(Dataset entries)
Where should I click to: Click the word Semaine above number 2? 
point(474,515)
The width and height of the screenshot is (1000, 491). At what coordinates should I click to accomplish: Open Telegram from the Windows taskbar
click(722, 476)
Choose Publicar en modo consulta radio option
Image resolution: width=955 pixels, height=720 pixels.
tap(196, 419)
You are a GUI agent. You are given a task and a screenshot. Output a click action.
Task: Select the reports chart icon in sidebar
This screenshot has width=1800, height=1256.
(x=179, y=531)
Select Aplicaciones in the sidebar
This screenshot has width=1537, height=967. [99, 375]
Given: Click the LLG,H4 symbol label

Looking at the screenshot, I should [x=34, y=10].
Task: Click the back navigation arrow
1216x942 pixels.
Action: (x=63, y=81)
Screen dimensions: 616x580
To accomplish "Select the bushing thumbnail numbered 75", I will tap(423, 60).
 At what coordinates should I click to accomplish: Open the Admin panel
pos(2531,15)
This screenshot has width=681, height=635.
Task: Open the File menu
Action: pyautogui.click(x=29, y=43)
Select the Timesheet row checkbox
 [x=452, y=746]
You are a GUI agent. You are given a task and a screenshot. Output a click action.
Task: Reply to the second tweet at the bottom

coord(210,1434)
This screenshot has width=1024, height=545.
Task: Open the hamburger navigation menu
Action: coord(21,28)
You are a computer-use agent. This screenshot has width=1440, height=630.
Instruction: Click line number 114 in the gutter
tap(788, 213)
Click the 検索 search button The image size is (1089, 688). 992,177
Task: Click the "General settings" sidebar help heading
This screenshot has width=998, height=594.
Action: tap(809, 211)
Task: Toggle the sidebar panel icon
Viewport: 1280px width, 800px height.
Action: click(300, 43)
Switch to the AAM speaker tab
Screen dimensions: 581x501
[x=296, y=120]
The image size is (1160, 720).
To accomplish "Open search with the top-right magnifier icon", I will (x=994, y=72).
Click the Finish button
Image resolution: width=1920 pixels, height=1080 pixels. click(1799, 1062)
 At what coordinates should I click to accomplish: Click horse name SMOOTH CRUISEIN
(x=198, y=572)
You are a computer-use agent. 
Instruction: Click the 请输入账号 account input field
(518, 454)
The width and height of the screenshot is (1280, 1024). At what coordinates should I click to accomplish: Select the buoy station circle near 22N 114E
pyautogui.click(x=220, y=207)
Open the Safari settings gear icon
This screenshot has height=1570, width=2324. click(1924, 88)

Your goal
How many of the lines above contain the string "width"? Reply with the number alone.

Full answer
12